To improve the value of results, the use of multiple models is recommended when studying/applying EMCC. For instance, Hashida and Lewis (2022) examined changes in agricultural land values consequent to the effects of climate change and identified that the DCEM provides more heterogeneous plot-level results and larger negative impacts than the RM, which provides country-level results. Accordingly, the authors used findings from both approaches to develop a method that estimates the welfare impact of climate change on landowners using post-harvest land values. Hence, it is important to identify the best-fitting approach to a particular circumstance by studying different models and theories.

Overall, this section provides criteria for consideration when referring to a particular economic model of climate change to ensure the accuracy, practicality and reliability of the model and its results.

This paper prioritized and organized socioeconomic factors pertaining to the livelihoods of communities in the agriculture sector. It identified: EMCC available in the agricultural context; the parameters of EMCC used to manage the impacts of climate change; outputs derived from EMCC; and factors for consideration when selecting (using) EMCC. Accordingly, 23 economic models were systematically selected and reviewed to identify their inputs (climatic conditions and parameters used) and outputs (socioeconomic impacts that they address).

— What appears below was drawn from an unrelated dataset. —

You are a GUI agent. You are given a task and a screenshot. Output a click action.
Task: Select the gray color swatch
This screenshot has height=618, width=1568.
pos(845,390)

According to the findings of the SLR, EMCC can be categorized as land-based, global integrated, crop or economic simulation models, or as models with specific policy contributions. Furthermore, this study identified a set of 26 parameters to determine the socioeconomic impacts of climate change on agriculture under particular agricultural, demographic, economic and social groups. The main socioeconomic impacts within the economic models (outcomes) were identified under the categories of “welfare of the community”, “making economically orientated policy decisions based on market data” and “adaptation in the context of improving livelihoods”.

The findings of this study can be used by policymakers on an international level to identify the areas that need consideration in policy formulation. Researchers should identify the parameters of impacts that need further investigation, and model developers should identify the aspects (problems) to be addressed in future economic models. This offers insights into the factors for consideration when developing reliable, accurate and practical models to determine the socioeconomic impacts of climate change on communities; it will also help to refine existing and developing new models. Moreover, this serves as a risk management strategy, which is a mechanism to identify the parameters to focus on when assessing climate impacts, suggesting the actions required to overcome the limitations of existing EMCC. This provides comprehensive guidance on climate change management and decision-making and reduces the risk of not focusing on key parameters (see Table 1) in climatic events. Lastly, this study helps to bridge the gap between theory and practice by identifying improvements to existing EMCC. Furthermore, these findings help to raise awareness of communities and critical areas (parameters) for attention when addressing climate impacts, and the actions required to enable resilience (e.g. in-depth investigations on migration and improving community willingness to adapt). The study addresses the UN’s SDGs, specifically 1, 2 and 11, which are priority areas.

There are a few limitations to this study. The SLR was based on keyword searches in three databases, and the findings are limited to the keyword combinations. Hence, there is a possibility that other useful articles were not included. Moreover, although we have followed structured selection criteria, there may still be biases in the screening process. Lastly, the findings of the studies reported in languages other than English have not been considered.